Clustering is an unsupervised method that allows researchers to group objects and gather information about their relationships. In chemoinformatics, clustering enables hypotheses to be drawn about a compound's biological, chemical and physical property in comparison to another. We introduce a novel improved spectral clustering algorithm, proposed for chemical compound clustering, using multiple data sources. Tensor-based spectral methods, used in this paper, provide chemically appropriate and statistically significant results when attempting to cluster compounds from both the GSK-Chembl Malaria data set and the Zinc database. Spectral clustering algorithms based on the tensor method give robust results on the mid-size compound sets used here.

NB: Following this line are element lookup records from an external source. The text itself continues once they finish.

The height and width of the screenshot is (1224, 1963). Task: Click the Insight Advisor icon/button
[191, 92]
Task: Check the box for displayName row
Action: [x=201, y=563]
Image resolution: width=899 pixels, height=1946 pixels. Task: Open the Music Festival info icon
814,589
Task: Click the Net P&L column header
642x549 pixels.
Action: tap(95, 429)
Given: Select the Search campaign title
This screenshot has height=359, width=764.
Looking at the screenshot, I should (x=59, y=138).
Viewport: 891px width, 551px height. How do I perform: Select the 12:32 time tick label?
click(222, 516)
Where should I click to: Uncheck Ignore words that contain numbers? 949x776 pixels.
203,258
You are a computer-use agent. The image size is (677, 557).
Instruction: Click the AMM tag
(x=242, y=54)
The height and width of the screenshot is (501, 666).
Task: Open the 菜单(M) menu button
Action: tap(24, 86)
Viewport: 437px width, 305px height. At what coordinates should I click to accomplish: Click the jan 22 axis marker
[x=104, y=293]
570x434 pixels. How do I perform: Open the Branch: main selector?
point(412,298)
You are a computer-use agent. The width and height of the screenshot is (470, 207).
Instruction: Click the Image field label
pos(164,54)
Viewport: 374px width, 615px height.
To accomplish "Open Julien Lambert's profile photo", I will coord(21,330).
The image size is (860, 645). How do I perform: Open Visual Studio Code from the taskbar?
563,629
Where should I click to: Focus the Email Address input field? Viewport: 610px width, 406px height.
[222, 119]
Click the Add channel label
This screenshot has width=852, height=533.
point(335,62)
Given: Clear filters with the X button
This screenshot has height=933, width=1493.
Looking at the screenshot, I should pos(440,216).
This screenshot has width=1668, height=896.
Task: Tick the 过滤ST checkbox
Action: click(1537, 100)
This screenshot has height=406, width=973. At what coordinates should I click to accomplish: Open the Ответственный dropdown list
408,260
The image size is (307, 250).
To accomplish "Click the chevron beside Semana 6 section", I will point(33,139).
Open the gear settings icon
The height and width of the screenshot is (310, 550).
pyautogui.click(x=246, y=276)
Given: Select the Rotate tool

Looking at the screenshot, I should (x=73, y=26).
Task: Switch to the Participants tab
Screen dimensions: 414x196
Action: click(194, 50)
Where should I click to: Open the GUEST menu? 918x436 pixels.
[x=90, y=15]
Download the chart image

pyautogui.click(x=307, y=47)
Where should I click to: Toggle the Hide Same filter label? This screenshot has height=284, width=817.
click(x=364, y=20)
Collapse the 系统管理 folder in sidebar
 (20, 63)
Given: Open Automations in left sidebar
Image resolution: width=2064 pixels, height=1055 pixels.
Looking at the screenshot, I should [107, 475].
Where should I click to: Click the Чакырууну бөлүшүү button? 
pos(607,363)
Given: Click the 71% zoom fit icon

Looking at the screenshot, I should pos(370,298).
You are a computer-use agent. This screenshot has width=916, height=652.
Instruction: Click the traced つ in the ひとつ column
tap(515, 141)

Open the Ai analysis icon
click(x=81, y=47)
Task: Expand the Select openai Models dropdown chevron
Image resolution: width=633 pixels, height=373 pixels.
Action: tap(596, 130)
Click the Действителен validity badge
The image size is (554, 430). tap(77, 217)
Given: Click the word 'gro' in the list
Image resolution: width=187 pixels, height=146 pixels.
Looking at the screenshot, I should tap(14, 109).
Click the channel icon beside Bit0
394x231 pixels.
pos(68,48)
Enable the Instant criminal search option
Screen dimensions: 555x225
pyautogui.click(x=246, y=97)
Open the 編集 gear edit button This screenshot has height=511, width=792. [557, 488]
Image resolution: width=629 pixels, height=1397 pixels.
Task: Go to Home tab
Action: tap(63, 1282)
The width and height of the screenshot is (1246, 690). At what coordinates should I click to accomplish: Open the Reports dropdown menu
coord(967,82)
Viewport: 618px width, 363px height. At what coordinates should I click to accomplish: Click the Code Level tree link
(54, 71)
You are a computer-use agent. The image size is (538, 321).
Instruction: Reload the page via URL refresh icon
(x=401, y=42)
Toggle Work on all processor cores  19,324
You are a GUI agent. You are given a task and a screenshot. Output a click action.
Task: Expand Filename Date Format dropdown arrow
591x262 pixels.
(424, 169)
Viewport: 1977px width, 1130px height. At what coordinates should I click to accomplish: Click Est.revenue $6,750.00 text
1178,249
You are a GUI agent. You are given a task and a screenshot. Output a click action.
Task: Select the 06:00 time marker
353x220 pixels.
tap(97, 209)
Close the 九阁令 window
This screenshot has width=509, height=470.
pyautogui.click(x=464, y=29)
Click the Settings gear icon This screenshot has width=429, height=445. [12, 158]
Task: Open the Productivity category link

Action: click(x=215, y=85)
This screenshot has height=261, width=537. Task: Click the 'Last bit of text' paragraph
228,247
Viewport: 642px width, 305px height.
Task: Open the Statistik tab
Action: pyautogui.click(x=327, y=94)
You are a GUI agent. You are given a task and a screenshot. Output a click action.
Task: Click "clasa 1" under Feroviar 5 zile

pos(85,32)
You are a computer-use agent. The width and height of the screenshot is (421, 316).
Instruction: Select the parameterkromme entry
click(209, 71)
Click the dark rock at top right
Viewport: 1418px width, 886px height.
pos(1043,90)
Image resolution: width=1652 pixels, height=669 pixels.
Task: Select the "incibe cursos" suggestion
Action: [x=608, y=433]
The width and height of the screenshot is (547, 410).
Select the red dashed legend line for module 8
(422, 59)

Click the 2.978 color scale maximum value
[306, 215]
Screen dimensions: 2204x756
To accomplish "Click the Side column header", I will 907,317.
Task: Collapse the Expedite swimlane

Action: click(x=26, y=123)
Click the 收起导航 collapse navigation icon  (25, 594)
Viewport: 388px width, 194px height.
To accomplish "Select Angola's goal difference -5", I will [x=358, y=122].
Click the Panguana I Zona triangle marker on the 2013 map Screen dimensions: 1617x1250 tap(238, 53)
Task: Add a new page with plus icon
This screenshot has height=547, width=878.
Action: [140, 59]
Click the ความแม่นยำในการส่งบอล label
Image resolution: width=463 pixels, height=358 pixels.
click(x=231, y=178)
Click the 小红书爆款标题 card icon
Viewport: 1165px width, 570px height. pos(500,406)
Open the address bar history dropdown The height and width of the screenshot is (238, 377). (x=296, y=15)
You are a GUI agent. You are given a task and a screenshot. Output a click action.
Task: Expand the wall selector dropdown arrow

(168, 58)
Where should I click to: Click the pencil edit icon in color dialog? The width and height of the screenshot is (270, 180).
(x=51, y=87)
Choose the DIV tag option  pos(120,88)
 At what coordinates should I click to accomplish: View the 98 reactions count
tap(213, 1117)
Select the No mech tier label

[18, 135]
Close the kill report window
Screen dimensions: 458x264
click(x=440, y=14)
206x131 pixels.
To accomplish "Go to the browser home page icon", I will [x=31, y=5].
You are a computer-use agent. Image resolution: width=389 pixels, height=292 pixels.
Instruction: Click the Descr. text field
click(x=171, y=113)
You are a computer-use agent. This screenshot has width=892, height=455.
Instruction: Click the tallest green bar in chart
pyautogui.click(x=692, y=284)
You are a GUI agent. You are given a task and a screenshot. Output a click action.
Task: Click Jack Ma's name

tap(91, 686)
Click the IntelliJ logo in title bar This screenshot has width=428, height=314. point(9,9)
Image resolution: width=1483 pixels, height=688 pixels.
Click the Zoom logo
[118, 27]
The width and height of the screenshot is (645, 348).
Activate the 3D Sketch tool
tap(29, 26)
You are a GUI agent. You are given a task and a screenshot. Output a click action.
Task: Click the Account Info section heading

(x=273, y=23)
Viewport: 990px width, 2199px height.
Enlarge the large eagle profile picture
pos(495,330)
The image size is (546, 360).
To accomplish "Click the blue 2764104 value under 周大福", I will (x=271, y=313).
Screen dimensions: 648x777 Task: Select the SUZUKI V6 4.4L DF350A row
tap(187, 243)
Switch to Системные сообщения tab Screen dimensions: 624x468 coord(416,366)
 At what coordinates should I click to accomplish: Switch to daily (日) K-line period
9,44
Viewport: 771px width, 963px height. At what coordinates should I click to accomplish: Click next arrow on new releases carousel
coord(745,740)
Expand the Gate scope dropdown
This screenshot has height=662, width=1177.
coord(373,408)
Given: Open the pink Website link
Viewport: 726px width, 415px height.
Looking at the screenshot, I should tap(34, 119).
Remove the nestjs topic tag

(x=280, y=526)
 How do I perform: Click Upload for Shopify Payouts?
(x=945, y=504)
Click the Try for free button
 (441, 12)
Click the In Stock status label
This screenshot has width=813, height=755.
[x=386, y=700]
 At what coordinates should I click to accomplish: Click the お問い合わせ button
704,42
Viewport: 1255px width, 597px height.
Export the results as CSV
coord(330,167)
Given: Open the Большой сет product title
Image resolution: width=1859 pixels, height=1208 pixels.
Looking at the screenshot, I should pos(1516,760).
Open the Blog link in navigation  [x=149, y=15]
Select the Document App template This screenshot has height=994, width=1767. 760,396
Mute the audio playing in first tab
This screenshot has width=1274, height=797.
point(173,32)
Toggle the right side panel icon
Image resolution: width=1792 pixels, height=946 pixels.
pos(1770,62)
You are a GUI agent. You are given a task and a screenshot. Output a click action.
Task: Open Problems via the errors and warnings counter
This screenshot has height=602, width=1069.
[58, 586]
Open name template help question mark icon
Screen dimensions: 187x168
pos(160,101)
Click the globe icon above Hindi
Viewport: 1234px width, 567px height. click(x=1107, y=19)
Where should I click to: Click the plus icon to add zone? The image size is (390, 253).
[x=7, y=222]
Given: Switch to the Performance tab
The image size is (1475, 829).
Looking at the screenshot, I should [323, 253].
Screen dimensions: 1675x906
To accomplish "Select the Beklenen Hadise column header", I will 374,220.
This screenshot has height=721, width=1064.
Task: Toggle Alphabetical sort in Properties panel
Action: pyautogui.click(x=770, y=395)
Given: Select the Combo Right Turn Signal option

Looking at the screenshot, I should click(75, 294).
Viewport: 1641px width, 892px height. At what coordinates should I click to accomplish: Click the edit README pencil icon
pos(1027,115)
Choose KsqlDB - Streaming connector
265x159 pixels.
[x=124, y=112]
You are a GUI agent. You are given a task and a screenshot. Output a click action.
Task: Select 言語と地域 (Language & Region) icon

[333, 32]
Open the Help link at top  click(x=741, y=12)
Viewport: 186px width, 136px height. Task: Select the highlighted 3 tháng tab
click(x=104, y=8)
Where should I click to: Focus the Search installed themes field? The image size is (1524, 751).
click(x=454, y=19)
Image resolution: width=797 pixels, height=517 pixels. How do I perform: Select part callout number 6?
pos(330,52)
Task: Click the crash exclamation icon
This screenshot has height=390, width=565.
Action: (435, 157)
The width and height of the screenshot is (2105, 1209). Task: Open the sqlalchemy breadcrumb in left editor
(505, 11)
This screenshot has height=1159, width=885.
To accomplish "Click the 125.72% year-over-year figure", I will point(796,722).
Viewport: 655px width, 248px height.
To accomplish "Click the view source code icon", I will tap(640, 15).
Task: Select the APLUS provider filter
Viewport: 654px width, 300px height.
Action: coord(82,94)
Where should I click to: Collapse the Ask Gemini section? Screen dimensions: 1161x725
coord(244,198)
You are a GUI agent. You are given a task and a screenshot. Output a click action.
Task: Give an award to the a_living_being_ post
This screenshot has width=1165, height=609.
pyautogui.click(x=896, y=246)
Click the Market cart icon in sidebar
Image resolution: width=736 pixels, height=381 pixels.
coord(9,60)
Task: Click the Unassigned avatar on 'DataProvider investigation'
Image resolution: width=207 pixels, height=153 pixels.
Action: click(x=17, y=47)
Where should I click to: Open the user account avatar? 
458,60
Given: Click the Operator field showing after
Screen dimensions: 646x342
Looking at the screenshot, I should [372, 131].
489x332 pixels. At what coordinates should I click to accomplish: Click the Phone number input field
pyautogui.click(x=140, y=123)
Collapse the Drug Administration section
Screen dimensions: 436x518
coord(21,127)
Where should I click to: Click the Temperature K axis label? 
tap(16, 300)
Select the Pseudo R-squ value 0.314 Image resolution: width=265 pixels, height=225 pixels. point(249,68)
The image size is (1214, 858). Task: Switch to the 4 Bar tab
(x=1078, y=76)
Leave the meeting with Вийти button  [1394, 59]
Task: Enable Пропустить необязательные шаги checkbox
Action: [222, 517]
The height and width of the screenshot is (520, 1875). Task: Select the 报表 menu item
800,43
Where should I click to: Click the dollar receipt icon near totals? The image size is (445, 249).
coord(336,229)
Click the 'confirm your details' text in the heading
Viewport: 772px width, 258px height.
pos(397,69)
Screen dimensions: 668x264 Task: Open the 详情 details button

The goal of this paper is to present the clustering of chemical compounds, using a tensor-based multi-view method which proves of value to the medicinal chemistry community. Our findings show compounds of extremely different chemotypes clustering together, this is a hint to the chemogenomics nature of our method.

多视点光谱聚类及其化学应用。
聚类是一种无监督的方法,它允许研究人员对对象进行分组并收集有关它们之间关系的信息。在化学信息学中,聚类使我们能够对一种化合物的生物、化学和物理性质进行假设,并与另一种化合物进行比较。本文提出了一种新的改进的光谱聚类算法,用于多数据源的化合物聚类。本文中使用的基于张量的光谱方法,在试图从GSK-Chembl Malaria数据集和Zinc数据库中聚类化合物时,提供了化学上适当且统计上显著的结果。基于张量方法的谱聚类算法在这里使用的中等大小的复合集上给出了鲁棒的结果。本文的目的是利用一种基于张量的多视图方法来呈现化合物的聚类,这对药物化学界具有一定的价值。我们的发现显示了非常不同的化学型化合物聚集在一起,这是我们方法的化学基因组学性质的暗示。
本文章由计算机程序翻译,如有差异,请以英文原文为准。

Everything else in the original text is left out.